4. God of Surprises: I have always been struck by the honesty with which that great reviver of the Christian monastic tradition, Thomas Merton acknowledged that his deepest spiritual experience happened not in his Kentucky cloister but on the other side of the world, in front of the great Buddhas of Polonnaruwa (Sri Lanka).

“I was suddenly, almost forcibly, jerked clean out of the habitual half-tied vision of things, and an inner clearness, clarity, as if exploding from the rocks themselves, became evident and obvious”.

We never know when God will speak to us, but it’s clear from the bible that it is usually from an unexpected place. Christian scripture doesn’t say much about sand mandalas or even Buddhism. (Q: is it conceivable that Jesus could have heard about Siddhartha Gautama sitting under the bodhi tree half a millennium earlier?). It does say a lot about the value of welcoming strangers, and accepts the possibility that we may change and grow in the process.
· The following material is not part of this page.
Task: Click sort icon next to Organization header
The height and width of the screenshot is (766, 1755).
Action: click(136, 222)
5. Holy Envy: I owe my introduction to the concept of holy envy to my good friend Rabbi Mark Winer. It was coined by the Swedish theologian Krister Stendhal as one of his three rules of religious understanding. "Leave room for holy envy", he says - i.e. be willing to recognise in other religions practices and ideas that you can admire or which you wish could be reflected in your own tradition, even though this may not be possible. Rabbi Mark loves watching Christian Eucharist - "seeing Christians being who they are" - whilst he recognises, not without a slight sense of regret I suspect, that it can never have the same meaning for him. I find this a helpful idea. It enables us to enter into other people's religious worlds as guests rather than intruders or voyeurs. For me, it's made it possible, for instance, to be wholehearted about admiring the reverence and sense of community I sometimes witness in mosques without feeling that my own faith is prejudiced in any way.
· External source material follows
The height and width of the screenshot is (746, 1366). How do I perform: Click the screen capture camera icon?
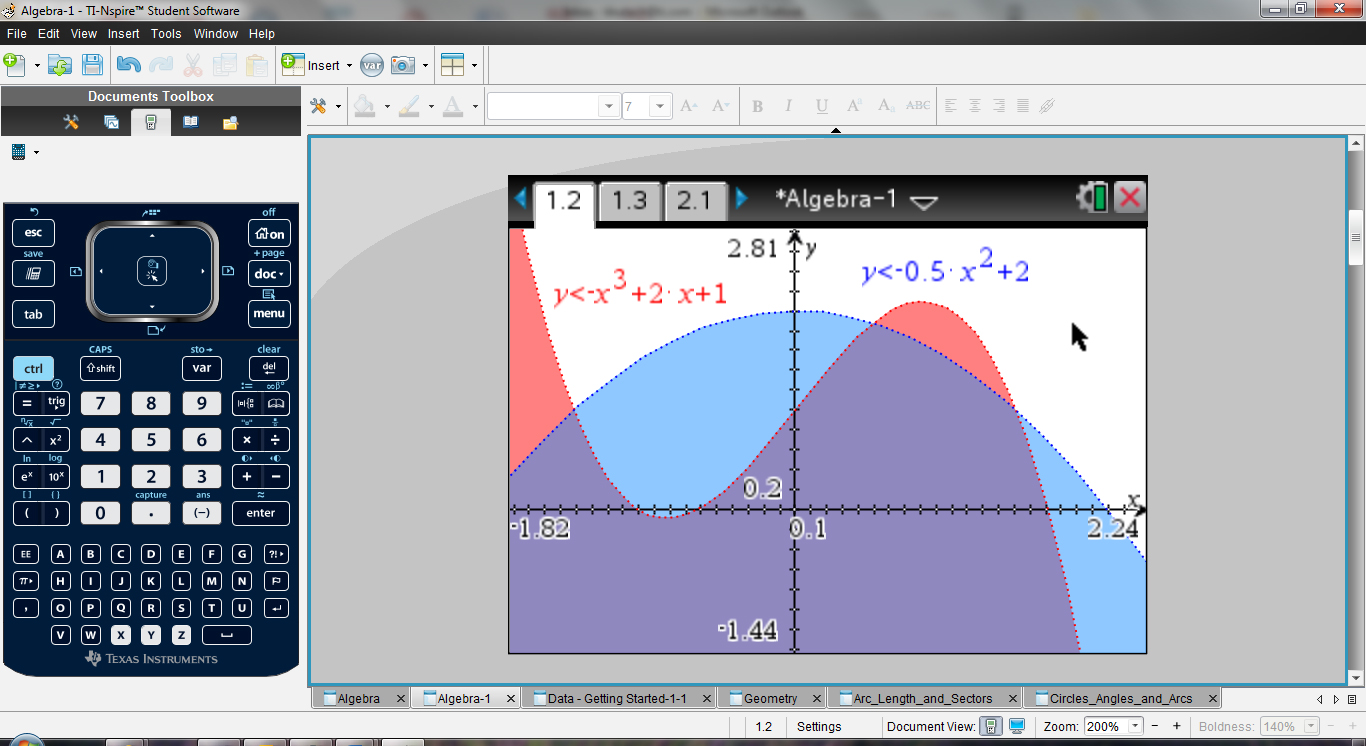pos(403,65)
A thoughtful new book by Catherine Cornille - "The Im-possibility of Interreligious Dialogue" - puts all this into a helpful framework. An enthusiast for East-West religious dialogue herself, she seeks a strong theological basis for authentic Christian engagement with other faiths. She finds this in a set of five balanced conditions:

· doctrinal humility,
· commitment to a specific tradition,
· recognising the inter-connections between religions,
· empathy,
· hospitality towards difference.


She takes us onto much more expansive terrain than the modest overlapping ground of "common values". She shows us a place where personal conviction is a pre-requisite, not an obstacle to dialogue.


This rings true in my own experience. My Christian understanding has been continuously deepened by exposure to the beliefs of others, not weakened or confused. Time and again questions, insights and friendships from outside my own tradition have been the cue to finding new things in my own scriptures and prayer-life.


As a Christian I look forward to seeing what this alien, holy object has to show me. Come and join me.